# x402 API (Chain 138–ready)

Minimal Express API that accepts [x402](https://portal.thirdweb.com/x402) payments using thirdweb’s `settlePayment` and facilitator. Configured with a custom **Chain 138** definition; by default uses **Arbitrum Sepolia** and USDC so you can test without a Chain 138 token that supports permit.

## Prerequisites

- Node.js 18+
- [thirdweb](https://portal.thirdweb.com) account and **secret key** (Dashboard → Settings → API Keys)
- A server wallet address (EOA) that will receive payments

## Setup

```bash
cd x402-api
cp .env.example .env
# Edit .env: set THIRDWEB_SECRET_KEY and SERVER_WALLET_ADDRESS
npm install
```

## Run

```bash
npm start
# or with auto-reload
npm run dev
```

- **Health (no payment):** `GET http://localhost:4020/health`
- **Paid routes (402 until payment):** `GET http://localhost:4020/api/premium`, `GET http://localhost:4020/api/paid`

Clients must send payment authorization in the `PAYMENT-SIGNATURE` or `X-PAYMENT` header (e.g. using thirdweb’s `useFetchWithPayment` or equivalent).

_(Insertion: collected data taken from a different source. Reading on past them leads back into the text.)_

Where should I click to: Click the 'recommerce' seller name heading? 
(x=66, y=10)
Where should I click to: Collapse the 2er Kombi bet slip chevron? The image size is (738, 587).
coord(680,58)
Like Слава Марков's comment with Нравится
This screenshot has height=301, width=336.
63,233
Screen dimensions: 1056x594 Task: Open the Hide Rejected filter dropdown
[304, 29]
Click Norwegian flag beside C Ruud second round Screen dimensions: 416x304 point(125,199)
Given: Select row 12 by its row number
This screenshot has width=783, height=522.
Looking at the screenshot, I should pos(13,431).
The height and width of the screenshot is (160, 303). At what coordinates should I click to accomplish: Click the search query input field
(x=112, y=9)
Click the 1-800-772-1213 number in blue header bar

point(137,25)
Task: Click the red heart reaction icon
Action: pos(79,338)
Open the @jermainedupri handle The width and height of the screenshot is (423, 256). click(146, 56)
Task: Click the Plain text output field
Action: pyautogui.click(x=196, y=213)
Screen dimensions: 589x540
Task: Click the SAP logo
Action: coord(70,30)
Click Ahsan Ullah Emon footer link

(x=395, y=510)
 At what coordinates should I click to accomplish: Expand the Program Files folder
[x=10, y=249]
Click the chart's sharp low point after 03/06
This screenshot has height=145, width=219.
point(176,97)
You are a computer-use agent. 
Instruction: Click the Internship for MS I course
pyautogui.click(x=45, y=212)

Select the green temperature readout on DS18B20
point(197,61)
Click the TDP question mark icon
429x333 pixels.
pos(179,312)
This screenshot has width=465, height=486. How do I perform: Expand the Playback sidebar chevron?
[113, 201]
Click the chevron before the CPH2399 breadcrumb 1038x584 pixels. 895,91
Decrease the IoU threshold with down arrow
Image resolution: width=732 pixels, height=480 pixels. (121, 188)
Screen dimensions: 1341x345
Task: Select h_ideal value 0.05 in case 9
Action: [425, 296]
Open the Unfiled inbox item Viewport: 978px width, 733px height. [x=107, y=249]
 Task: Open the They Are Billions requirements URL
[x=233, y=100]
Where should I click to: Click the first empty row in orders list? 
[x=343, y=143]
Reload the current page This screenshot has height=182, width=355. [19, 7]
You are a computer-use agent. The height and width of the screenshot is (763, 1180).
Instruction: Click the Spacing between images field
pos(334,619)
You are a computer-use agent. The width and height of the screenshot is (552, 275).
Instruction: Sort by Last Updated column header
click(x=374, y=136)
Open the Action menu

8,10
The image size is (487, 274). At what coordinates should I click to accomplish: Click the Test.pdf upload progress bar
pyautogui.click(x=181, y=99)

## Chain and token support

x402 requires the payment token to support **ERC-2612 permit** or **ERC-3009** when using thirdweb facilitator. For **Alltra (651940)** we use **local verification** (no facilitator): server returns 402 + `PAYMENT-REQUIRED`, client pays USDC on 651940 and retries with `PAYMENT-SIGNATURE` + `txHash`; server verifies settlement on-chain. See [X402_ALLTRA_ENDPOINT_SPEC.md](../docs/04-configuration/X402_ALLTRA_ENDPOINT_SPEC.md).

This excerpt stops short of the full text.